Given task
Reproduce everything from the line containing "This screenshot has height=1568, width=730." down to the line containing "(x=458, y=316)", changing each "screenshot" to "screen capture" and leaving the rest untouched.

* * *

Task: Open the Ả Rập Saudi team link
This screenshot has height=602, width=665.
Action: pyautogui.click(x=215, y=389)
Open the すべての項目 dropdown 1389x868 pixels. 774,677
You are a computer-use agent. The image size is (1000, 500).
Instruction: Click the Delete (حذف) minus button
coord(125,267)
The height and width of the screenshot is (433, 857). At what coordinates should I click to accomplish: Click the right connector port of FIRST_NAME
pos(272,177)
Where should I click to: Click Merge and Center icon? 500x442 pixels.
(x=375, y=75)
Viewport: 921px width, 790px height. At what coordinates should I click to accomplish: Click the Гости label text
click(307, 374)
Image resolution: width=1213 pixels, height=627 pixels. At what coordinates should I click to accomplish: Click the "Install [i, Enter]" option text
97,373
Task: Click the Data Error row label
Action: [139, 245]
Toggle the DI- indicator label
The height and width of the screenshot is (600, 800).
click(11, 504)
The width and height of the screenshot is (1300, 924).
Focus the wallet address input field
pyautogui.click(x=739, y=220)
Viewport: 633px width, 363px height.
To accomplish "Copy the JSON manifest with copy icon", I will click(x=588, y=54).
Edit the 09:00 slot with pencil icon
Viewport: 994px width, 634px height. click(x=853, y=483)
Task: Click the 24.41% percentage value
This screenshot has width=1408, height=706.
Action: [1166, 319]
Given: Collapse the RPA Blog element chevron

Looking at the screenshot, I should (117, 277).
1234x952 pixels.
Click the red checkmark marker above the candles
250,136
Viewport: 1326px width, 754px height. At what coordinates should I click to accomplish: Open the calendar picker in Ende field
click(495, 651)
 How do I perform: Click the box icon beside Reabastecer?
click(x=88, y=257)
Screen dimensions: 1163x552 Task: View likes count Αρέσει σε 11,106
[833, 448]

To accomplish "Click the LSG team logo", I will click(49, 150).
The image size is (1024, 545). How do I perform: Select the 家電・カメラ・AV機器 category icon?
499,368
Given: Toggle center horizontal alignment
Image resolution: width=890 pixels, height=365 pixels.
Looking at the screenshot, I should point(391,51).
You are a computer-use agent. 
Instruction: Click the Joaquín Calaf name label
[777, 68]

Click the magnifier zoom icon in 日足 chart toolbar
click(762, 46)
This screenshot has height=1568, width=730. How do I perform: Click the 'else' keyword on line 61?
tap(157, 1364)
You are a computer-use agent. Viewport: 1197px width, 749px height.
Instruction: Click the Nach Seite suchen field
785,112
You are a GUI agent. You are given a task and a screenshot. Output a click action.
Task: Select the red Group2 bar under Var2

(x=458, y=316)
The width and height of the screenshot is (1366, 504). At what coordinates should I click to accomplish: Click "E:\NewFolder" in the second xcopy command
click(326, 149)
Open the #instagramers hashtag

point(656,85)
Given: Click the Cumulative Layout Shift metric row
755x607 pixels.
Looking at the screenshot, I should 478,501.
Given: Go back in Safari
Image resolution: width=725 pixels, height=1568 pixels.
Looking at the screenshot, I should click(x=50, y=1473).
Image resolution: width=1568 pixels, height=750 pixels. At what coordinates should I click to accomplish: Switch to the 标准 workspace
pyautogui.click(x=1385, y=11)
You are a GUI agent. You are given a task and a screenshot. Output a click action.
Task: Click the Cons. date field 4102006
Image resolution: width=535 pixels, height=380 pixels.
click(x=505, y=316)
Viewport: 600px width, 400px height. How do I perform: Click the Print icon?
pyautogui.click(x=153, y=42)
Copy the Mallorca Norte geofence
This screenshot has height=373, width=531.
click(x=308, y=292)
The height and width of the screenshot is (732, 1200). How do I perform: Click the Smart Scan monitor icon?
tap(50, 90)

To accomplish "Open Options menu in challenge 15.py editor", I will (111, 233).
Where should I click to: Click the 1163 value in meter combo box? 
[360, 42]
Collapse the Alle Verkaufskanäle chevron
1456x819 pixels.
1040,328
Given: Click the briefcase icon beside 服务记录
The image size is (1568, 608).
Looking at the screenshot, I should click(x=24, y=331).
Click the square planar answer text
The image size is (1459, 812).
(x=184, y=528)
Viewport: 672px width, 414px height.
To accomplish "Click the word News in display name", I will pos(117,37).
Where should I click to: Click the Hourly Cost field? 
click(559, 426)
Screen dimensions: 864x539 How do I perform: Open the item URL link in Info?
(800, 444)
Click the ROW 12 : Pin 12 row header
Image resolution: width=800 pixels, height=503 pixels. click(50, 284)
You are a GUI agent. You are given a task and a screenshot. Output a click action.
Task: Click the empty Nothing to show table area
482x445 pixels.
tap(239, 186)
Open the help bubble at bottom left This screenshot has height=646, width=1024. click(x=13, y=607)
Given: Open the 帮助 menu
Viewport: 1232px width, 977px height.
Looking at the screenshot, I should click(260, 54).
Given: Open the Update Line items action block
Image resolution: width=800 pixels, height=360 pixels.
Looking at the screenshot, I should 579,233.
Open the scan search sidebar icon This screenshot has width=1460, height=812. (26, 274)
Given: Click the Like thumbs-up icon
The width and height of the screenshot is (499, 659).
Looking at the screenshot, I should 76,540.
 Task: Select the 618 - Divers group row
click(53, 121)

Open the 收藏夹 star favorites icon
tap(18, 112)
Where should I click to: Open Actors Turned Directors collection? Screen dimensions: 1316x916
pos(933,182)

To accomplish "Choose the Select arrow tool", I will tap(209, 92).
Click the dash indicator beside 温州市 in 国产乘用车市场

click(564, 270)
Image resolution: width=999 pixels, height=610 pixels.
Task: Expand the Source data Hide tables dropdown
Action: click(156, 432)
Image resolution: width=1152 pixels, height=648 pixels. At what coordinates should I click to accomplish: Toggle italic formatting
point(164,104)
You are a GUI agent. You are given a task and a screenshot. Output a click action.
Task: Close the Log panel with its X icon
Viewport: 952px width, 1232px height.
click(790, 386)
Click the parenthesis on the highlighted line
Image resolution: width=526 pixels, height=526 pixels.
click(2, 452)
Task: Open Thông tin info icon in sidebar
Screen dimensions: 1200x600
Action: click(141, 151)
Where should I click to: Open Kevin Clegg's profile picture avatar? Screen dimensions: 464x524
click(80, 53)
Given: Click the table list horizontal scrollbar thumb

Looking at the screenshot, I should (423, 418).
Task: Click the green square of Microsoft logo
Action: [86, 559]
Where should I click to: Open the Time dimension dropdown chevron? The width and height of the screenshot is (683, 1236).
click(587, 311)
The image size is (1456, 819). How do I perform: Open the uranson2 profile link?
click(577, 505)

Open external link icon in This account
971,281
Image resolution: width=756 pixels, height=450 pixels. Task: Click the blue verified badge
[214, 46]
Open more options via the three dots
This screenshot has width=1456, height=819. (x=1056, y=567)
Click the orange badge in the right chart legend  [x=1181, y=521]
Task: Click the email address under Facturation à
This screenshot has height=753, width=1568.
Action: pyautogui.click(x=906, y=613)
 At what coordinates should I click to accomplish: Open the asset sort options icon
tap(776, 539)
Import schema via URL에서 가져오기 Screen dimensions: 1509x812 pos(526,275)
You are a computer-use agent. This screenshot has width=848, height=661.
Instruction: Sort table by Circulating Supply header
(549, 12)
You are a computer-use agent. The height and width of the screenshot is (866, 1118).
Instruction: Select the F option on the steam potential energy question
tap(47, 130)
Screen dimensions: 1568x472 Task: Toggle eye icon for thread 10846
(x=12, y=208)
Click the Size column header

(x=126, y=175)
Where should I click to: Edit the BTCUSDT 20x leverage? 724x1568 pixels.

* * *

Output below
This screen capture has height=1568, width=730. How do I perform: Click the 'else' keyword on line 61?
tap(157, 1364)
You are a computer-use agent. Viewport: 1197px width, 749px height.
Instruction: Click the Nach Seite suchen field
785,112
You are a GUI agent. You are given a task and a screen capture. Output a click action.
Task: Select the red Group2 bar under Var2

(x=458, y=316)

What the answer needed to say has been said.